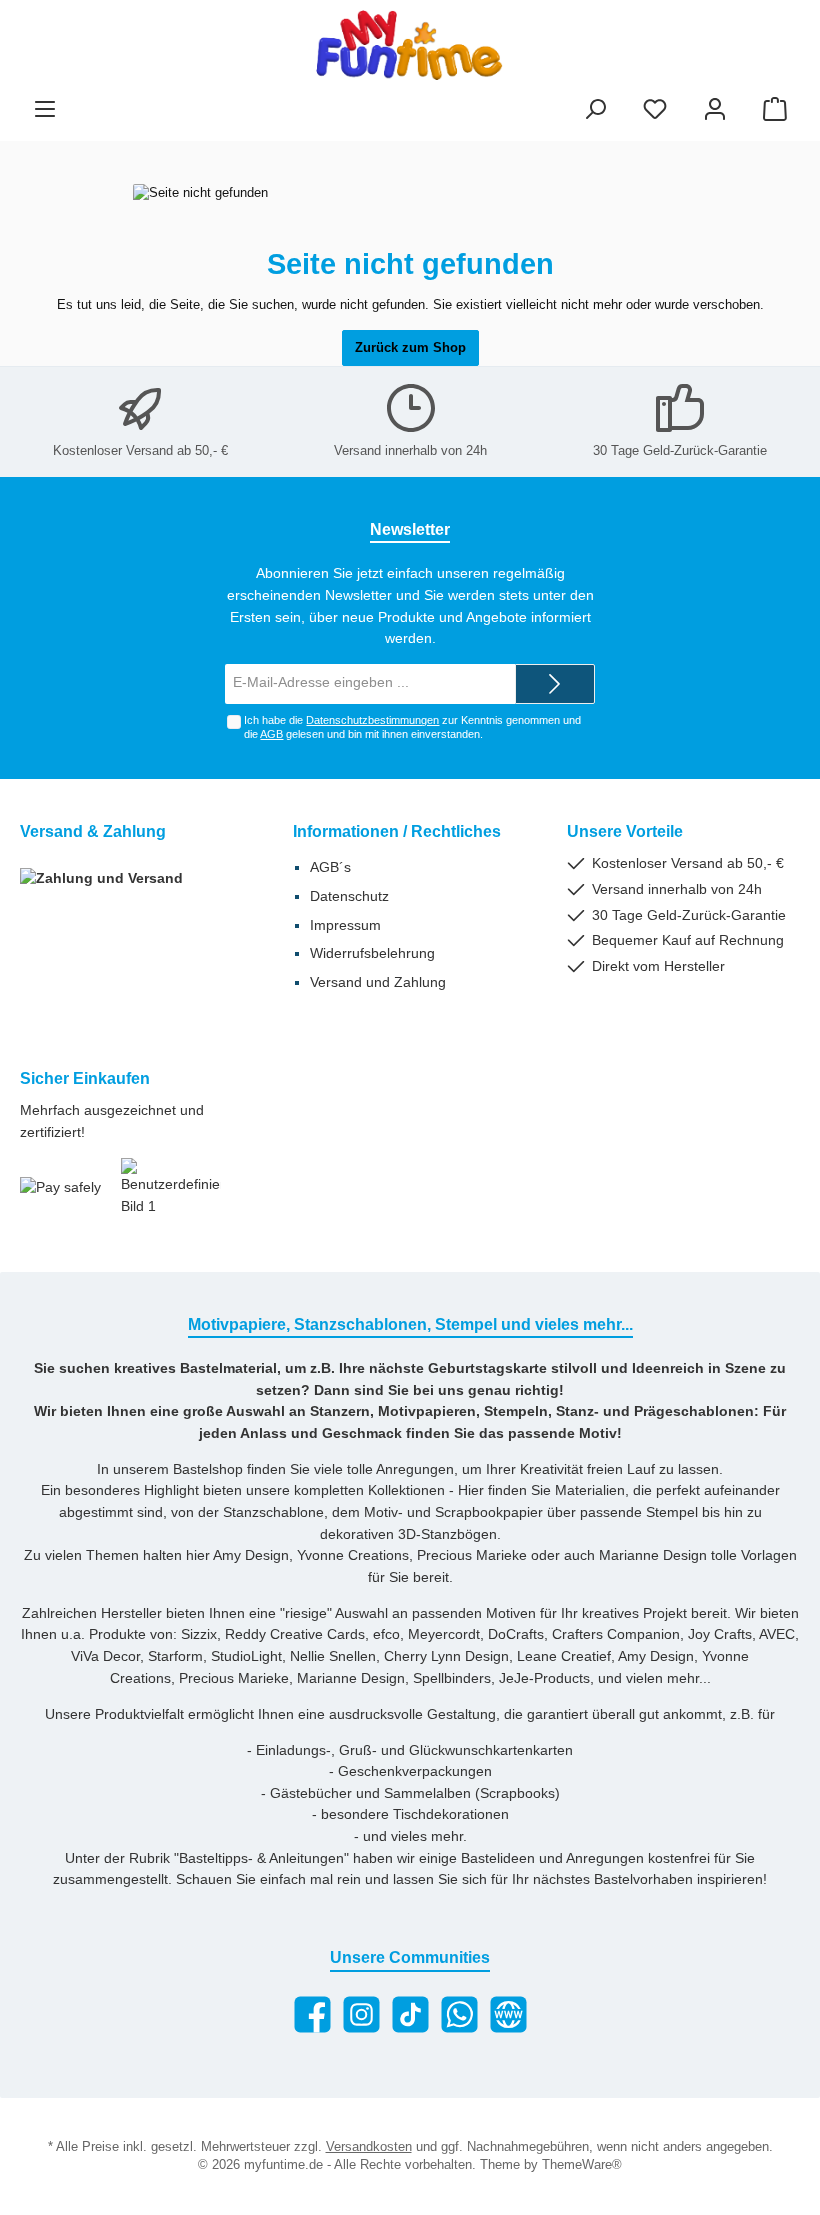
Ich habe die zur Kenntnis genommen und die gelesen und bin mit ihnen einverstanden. (412, 726)
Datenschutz (349, 896)
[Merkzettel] (655, 110)
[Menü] (45, 110)
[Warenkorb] (775, 110)
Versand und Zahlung (378, 982)
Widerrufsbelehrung (372, 953)
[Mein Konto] (715, 110)
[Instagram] (361, 2014)
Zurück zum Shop (410, 348)
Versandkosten (369, 2147)
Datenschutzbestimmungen (372, 720)
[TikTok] (410, 2014)
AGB (271, 734)
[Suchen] (595, 110)
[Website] (508, 2014)
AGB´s (330, 867)
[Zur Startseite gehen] (410, 45)
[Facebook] (312, 2014)
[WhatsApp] (459, 2014)
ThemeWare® (582, 2165)
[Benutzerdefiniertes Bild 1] (171, 1187)
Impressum (345, 925)
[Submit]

● Directions for this task
Take the listing above and print it exactly, apart from the pictures.

● Answer to the problem
Ich habe die zur Kenntnis genommen und die gelesen und bin mit ihnen einverstanden. (412, 726)
Datenschutz (349, 896)
[Merkzettel] (655, 110)
[Menü] (45, 110)
[Warenkorb] (775, 110)
Versand und Zahlung (378, 982)
Widerrufsbelehrung (372, 953)
[Mein Konto] (715, 110)
[Instagram] (361, 2014)
Zurück zum Shop (410, 348)
Versandkosten (369, 2147)
Datenschutzbestimmungen (372, 720)
[TikTok] (410, 2014)
AGB (271, 734)
[Suchen] (595, 110)
[Website] (508, 2014)
AGB´s (330, 867)
[Zur Startseite gehen] (410, 45)
[Facebook] (312, 2014)
[WhatsApp] (459, 2014)
ThemeWare® (582, 2165)
[Benutzerdefiniertes Bild 1] (171, 1187)
Impressum (345, 925)
[Submit]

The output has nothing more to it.